Deep Expander Networks: Efficient Deep Networks from Graph Theory

July, 2018

Bibtex

@InProceedings{PVN18, author="Prabhu, Ameya and Varma, Girish and Namboodiri, Anoop", editor="Ferrari, Vittorio and Hebert, Martial and Sminchisescu, Cristian and Weiss, Yair", title="Deep Expander Networks: Efficient Deep Networks from Graph Theory", booktitle="Computer Vision -- ECCV 2018", year="2018", publisher="Springer International Publishing", address="Cham", pages="20--36", isbn="978-3-030-01261-8" }

Abstract

Efficient CNN designs like ResNets and DenseNet were proposed to improve accuracy vs efficiency trade-offs. They essentially increased the connectivity, allowing efficient information flow across layers. Inspired by these techniques, we propose to model connections between filters of a CNN using graphs which are simultaneously sparse and well connected. Sparsity results in efficiency while well connectedness can preserve the expressive power of the CNNs. We use a well-studied class of graphs from theoretical computer science that satisfies these properties known as Expander graphs. Expander graphs are used to model connections between filters in CNNs to design networks called X-Nets.

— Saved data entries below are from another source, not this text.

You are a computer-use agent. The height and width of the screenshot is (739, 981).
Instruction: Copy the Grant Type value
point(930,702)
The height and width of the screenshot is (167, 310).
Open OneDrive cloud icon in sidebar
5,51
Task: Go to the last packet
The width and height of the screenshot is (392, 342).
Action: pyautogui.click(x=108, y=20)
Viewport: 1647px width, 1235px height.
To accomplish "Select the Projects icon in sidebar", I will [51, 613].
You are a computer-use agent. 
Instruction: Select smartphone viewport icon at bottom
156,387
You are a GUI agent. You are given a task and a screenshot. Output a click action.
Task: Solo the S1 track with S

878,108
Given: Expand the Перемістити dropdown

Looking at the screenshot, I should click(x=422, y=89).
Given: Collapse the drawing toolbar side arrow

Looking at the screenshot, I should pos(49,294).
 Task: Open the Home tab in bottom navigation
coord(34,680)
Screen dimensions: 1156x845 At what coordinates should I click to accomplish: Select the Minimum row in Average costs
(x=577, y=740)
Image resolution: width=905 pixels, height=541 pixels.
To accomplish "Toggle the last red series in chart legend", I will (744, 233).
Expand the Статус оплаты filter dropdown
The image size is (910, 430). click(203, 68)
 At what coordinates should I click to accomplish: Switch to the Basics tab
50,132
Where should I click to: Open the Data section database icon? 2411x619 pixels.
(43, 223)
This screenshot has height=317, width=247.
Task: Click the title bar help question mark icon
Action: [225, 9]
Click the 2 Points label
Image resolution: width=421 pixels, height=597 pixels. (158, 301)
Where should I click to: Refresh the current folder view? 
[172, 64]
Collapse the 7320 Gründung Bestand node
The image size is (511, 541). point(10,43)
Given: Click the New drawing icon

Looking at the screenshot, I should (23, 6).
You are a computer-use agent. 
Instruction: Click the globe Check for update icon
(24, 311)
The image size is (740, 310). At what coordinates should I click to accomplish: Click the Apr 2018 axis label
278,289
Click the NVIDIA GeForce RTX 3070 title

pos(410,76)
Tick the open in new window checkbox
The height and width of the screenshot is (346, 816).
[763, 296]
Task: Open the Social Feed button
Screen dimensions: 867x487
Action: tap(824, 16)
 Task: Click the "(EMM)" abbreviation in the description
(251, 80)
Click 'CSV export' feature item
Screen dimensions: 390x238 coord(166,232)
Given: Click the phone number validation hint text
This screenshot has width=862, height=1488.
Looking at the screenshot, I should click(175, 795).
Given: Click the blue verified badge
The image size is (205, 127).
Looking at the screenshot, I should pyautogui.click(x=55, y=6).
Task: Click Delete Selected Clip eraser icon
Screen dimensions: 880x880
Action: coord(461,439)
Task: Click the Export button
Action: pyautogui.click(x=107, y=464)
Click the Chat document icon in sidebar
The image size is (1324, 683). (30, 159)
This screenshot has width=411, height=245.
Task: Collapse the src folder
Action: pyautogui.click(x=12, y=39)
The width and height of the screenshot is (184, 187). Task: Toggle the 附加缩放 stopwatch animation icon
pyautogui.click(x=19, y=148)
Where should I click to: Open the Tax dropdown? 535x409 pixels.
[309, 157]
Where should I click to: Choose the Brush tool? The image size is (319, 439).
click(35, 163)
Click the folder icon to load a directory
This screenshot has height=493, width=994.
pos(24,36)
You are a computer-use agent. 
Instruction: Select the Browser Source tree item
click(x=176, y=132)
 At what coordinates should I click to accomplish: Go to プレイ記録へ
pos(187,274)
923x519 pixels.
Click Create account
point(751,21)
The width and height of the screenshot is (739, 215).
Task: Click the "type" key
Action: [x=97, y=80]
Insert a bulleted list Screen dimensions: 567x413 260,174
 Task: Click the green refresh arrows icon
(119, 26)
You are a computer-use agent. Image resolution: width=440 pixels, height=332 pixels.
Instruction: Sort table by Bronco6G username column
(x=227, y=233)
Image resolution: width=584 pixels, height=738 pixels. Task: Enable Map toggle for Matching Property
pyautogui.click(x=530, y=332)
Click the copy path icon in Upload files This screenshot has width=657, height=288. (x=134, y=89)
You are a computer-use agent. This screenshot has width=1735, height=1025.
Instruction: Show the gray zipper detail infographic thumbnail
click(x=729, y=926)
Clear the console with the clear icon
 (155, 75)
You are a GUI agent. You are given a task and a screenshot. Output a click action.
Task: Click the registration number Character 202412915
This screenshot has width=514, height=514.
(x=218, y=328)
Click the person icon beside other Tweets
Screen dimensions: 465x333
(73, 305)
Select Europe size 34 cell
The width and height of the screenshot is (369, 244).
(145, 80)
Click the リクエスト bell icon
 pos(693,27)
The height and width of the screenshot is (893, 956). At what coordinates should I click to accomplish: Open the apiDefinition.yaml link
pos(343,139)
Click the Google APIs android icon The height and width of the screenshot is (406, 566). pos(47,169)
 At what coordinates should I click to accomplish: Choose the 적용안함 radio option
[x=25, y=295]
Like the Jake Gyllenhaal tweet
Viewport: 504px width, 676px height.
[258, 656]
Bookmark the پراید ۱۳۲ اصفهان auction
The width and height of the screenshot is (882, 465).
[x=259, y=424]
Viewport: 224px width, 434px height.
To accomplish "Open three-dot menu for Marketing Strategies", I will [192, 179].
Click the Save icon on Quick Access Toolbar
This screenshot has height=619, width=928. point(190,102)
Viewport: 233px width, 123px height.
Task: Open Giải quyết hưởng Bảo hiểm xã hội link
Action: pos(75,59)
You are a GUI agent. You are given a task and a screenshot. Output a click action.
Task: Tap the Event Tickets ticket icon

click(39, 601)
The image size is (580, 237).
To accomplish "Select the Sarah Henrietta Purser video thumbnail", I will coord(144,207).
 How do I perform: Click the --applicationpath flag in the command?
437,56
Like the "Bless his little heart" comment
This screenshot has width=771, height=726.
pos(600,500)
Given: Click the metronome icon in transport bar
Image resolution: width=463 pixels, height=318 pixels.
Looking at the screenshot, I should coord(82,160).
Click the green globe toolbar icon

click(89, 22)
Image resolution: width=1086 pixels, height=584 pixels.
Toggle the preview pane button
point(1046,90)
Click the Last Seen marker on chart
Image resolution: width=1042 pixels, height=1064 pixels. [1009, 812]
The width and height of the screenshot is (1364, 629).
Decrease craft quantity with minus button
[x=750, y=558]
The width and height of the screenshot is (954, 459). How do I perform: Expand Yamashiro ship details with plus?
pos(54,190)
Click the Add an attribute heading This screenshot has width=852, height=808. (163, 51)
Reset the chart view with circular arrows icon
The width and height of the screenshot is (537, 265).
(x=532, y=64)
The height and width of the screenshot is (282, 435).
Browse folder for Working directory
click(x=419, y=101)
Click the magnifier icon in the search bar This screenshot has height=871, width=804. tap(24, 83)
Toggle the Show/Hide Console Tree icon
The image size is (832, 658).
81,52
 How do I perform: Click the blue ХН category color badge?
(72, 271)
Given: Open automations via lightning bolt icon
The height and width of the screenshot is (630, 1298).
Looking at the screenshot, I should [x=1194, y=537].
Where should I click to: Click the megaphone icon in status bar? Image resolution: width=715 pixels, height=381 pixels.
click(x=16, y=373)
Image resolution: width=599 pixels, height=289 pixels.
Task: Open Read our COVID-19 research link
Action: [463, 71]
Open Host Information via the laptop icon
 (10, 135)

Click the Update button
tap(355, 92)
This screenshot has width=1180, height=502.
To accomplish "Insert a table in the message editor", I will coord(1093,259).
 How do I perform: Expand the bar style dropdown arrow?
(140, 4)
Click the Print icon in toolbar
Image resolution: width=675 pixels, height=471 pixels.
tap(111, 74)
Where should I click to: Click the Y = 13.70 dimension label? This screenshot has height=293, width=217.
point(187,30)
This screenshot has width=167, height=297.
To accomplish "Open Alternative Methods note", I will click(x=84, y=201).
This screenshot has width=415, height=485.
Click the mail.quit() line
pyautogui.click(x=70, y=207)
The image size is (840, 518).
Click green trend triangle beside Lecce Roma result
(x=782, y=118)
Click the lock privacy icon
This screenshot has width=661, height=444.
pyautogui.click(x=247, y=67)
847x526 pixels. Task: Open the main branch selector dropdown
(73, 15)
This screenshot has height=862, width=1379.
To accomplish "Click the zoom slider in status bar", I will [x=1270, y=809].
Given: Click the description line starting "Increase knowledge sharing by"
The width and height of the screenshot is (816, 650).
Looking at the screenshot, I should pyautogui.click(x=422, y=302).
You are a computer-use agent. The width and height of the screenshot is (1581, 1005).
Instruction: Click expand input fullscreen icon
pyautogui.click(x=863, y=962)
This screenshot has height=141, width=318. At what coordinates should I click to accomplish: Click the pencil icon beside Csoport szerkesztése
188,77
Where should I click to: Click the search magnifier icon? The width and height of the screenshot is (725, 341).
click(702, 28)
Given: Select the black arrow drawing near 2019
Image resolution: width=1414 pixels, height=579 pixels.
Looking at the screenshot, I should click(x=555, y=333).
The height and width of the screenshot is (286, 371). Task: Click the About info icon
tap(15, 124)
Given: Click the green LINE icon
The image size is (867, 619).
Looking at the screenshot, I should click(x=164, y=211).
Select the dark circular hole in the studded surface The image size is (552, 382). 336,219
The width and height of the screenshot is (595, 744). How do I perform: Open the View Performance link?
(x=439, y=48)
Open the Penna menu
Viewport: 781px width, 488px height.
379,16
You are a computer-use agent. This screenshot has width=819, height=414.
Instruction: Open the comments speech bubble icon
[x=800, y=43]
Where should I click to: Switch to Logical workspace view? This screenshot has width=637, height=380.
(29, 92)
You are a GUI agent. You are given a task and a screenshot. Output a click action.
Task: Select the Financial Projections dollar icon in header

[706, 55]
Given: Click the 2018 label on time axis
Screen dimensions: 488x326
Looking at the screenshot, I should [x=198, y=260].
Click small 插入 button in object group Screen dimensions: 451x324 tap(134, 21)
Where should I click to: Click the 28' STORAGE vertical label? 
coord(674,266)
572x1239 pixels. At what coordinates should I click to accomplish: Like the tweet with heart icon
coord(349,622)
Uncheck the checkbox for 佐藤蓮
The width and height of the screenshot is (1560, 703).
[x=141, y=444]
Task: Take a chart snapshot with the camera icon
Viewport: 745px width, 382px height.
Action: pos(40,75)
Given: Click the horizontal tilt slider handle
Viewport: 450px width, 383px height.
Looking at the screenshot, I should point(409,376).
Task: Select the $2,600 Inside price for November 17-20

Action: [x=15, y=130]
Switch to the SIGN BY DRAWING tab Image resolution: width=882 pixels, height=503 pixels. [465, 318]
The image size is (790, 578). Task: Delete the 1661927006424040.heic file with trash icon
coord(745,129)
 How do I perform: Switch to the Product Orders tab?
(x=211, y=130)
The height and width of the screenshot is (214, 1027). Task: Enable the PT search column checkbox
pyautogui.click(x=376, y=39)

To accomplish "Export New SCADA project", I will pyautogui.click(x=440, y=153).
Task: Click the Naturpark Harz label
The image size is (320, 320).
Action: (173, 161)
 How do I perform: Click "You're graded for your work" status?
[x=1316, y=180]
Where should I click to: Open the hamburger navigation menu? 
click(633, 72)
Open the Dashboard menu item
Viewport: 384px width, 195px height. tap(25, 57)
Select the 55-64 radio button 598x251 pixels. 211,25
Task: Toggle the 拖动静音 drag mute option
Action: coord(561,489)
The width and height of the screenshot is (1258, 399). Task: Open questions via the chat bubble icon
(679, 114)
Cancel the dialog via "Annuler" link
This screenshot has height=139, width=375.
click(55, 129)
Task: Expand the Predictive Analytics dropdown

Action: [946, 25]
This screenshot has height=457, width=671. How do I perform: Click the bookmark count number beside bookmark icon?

We present two guarantees on the connectivity of X-Nets: Each node influences every node in a layer in logarithmic steps, and the number of paths between two sets of nodes is proportional to the product of their sizes. We also propose efficient training and inference algorithms, making it possible to train deeper and wider X-Nets effectively. Expander based models give a 4% improvement in accuracy on MobileNet over grouped convolutions, a popular technique, which has the same sparsity but worse connectivity. X-Nets give better performance trade-offs than the original ResNet and DenseNet-BC architectures. We achieve model sizes comparable to state-of-the-art pruning techniques using our simple architecture design, without any pruning. We hope that this work motivates other approaches to utilize results from graph theory to develop efficient network architectures.